→ **Problem**:
Gather each line of the entries below that includes "sidebar".

→ **Supplied data**:
....

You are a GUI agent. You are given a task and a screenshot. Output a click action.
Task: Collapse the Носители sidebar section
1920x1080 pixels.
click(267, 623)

....

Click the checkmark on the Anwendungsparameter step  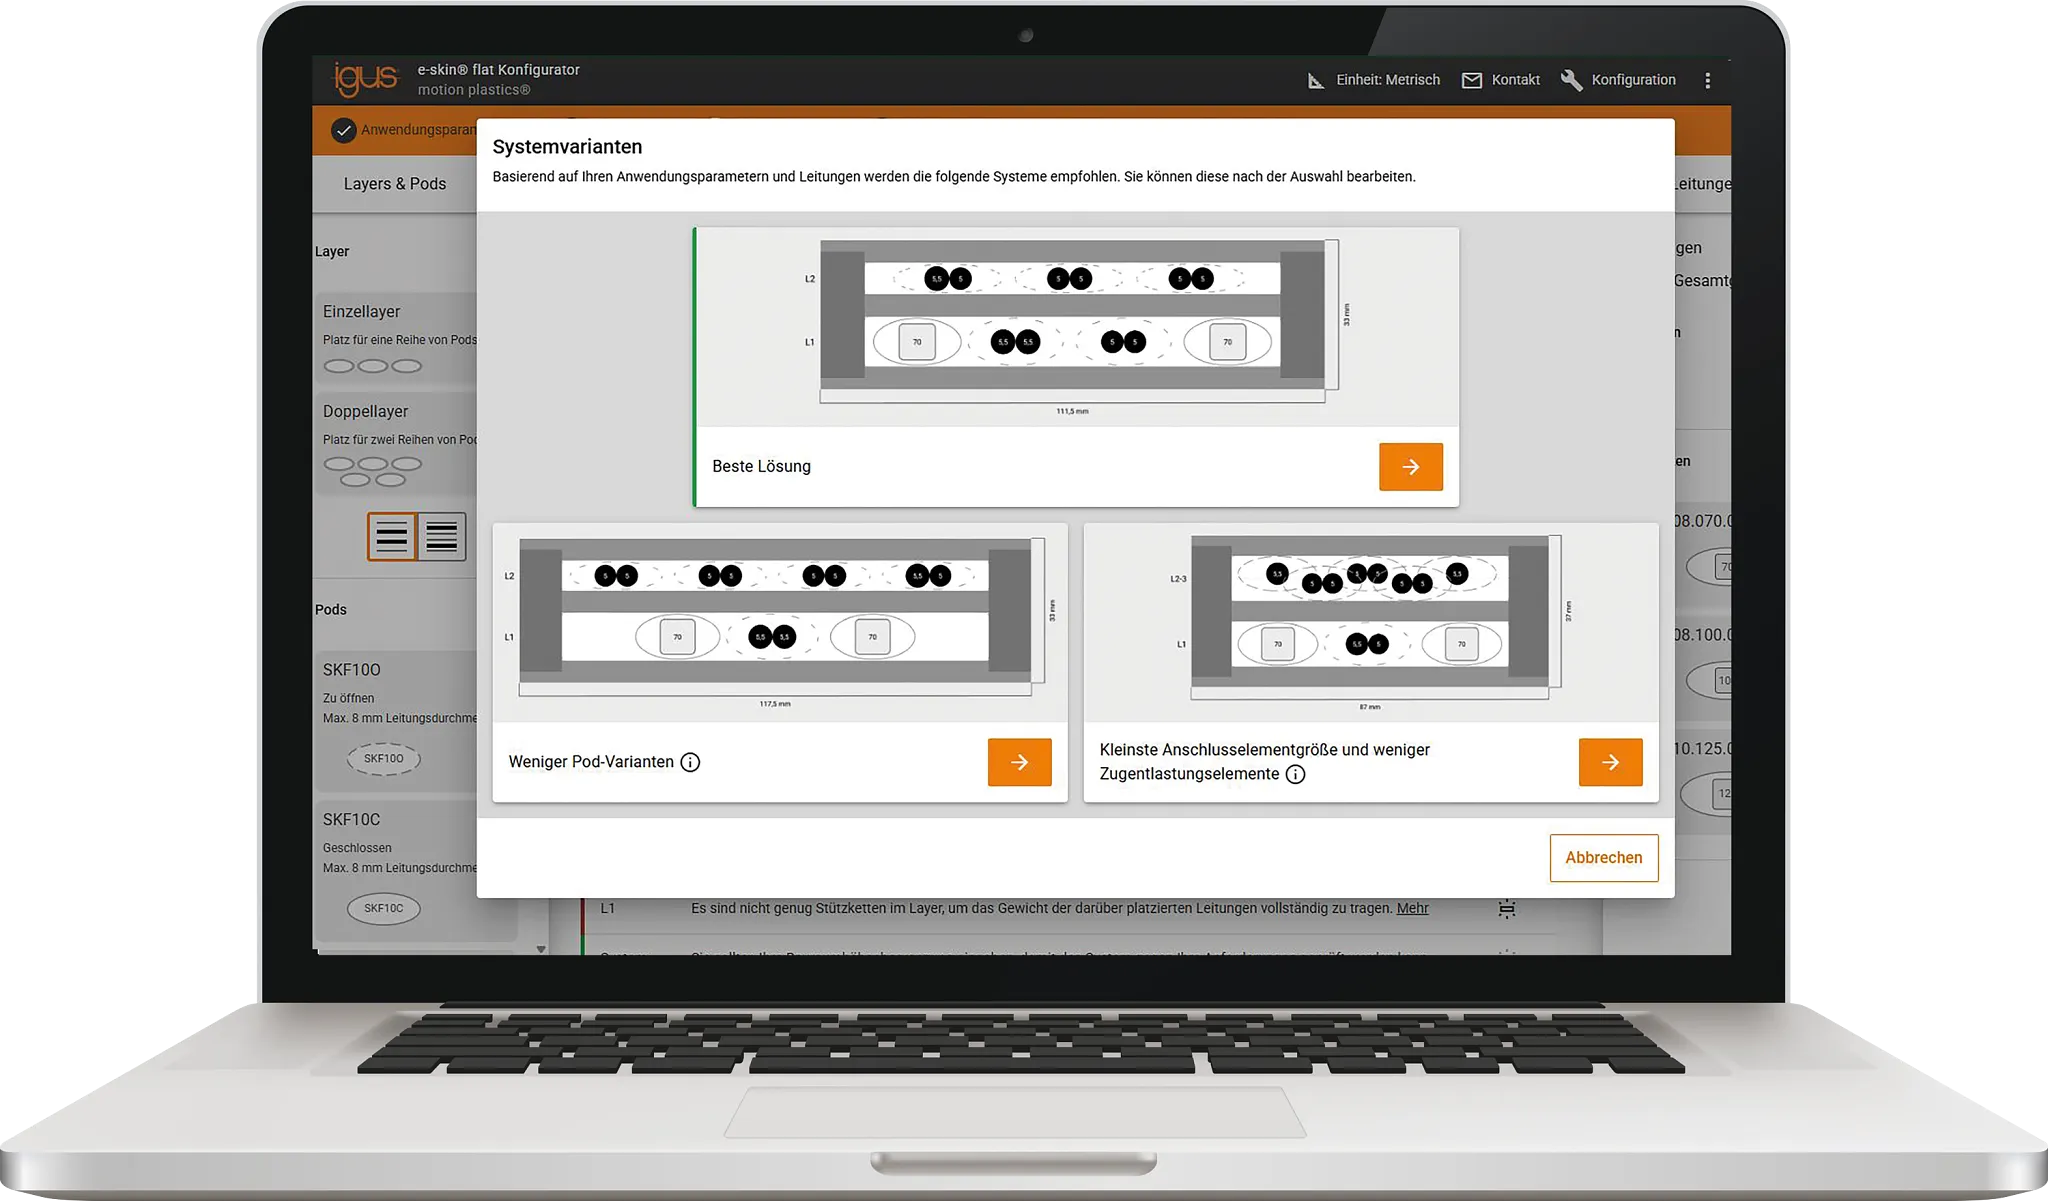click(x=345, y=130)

....

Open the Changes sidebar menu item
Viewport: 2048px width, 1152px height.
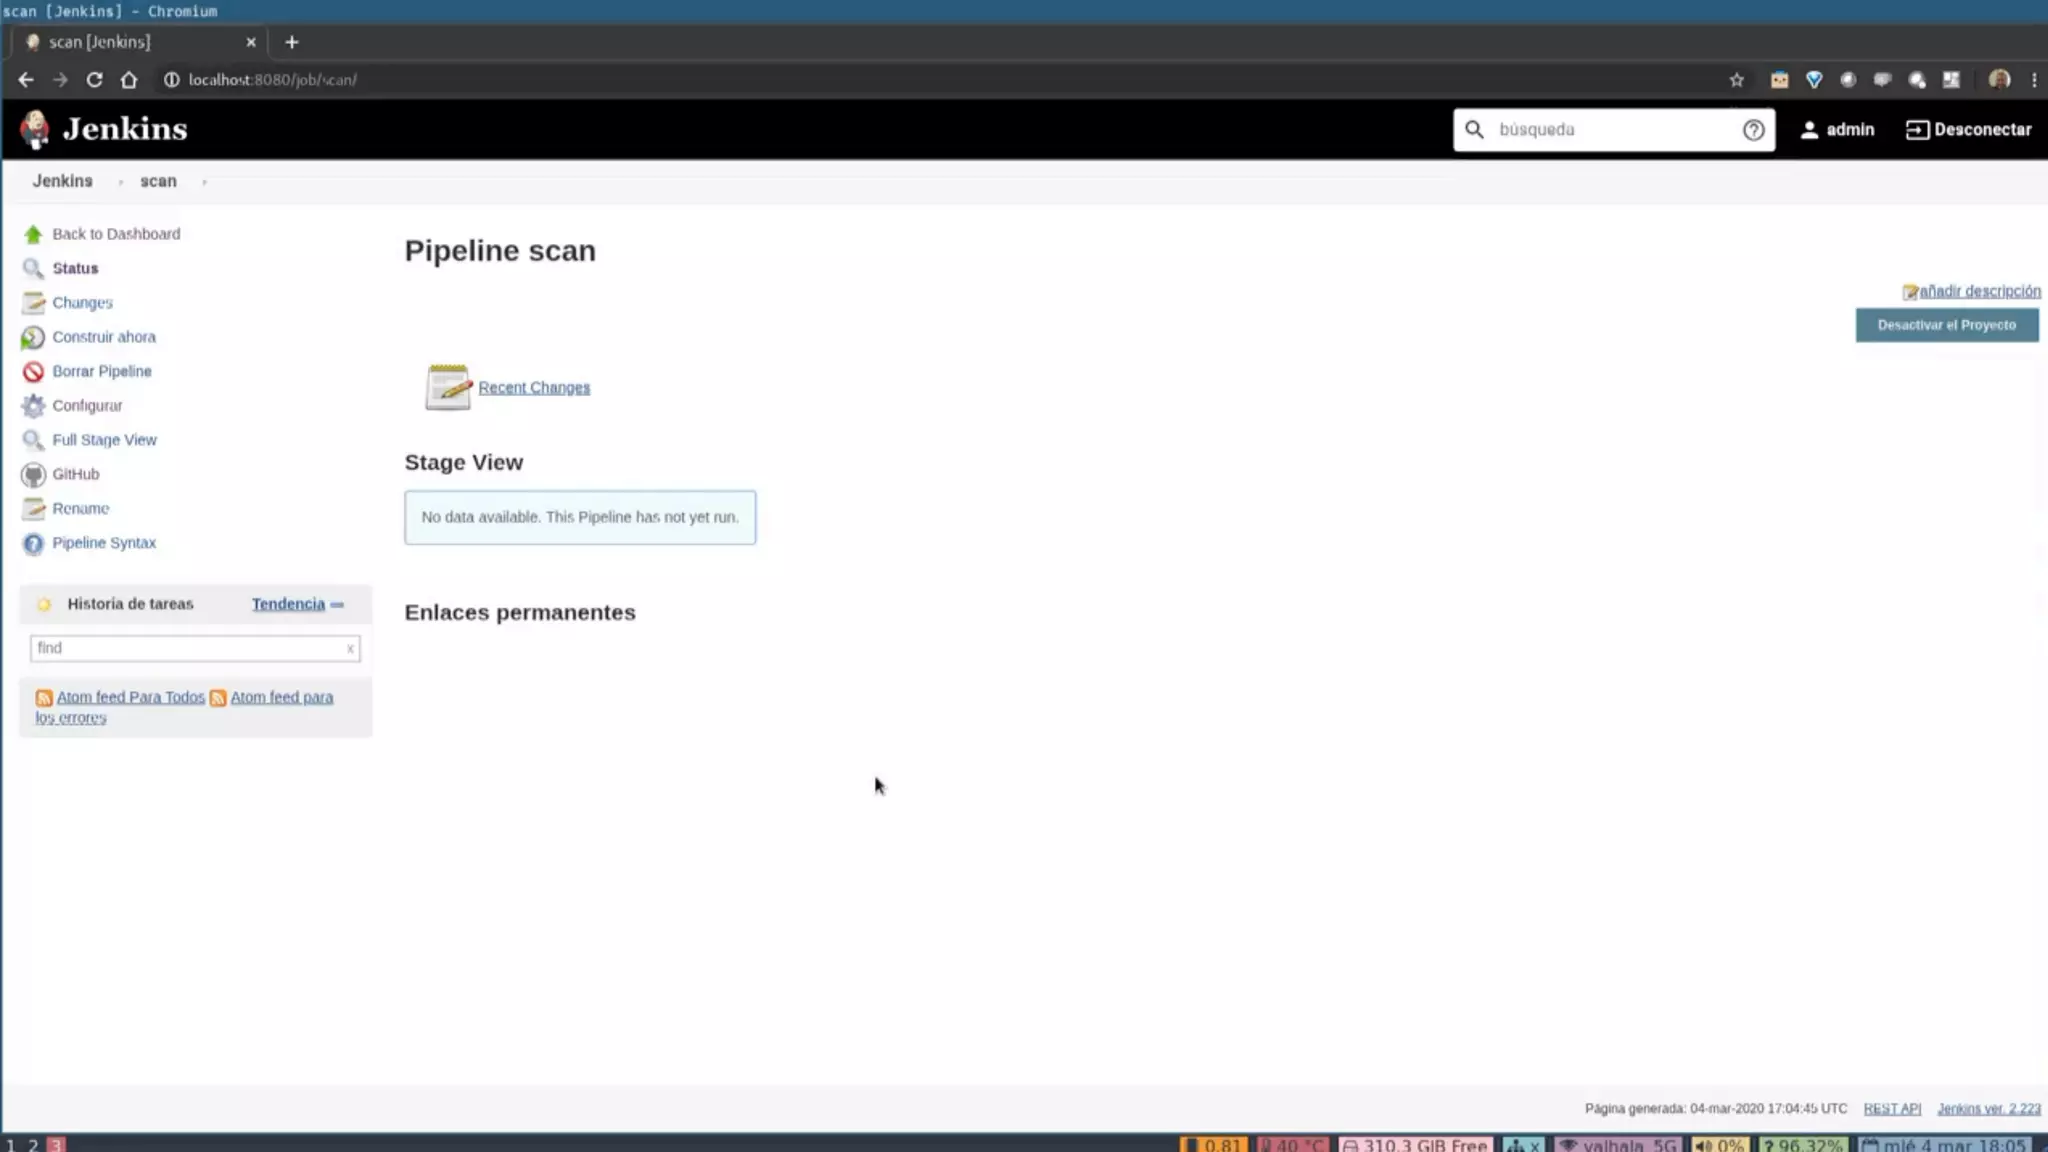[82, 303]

....

→ **Expected answer**:
Task: Collapse the Носители sidebar section
Open the Changes sidebar menu item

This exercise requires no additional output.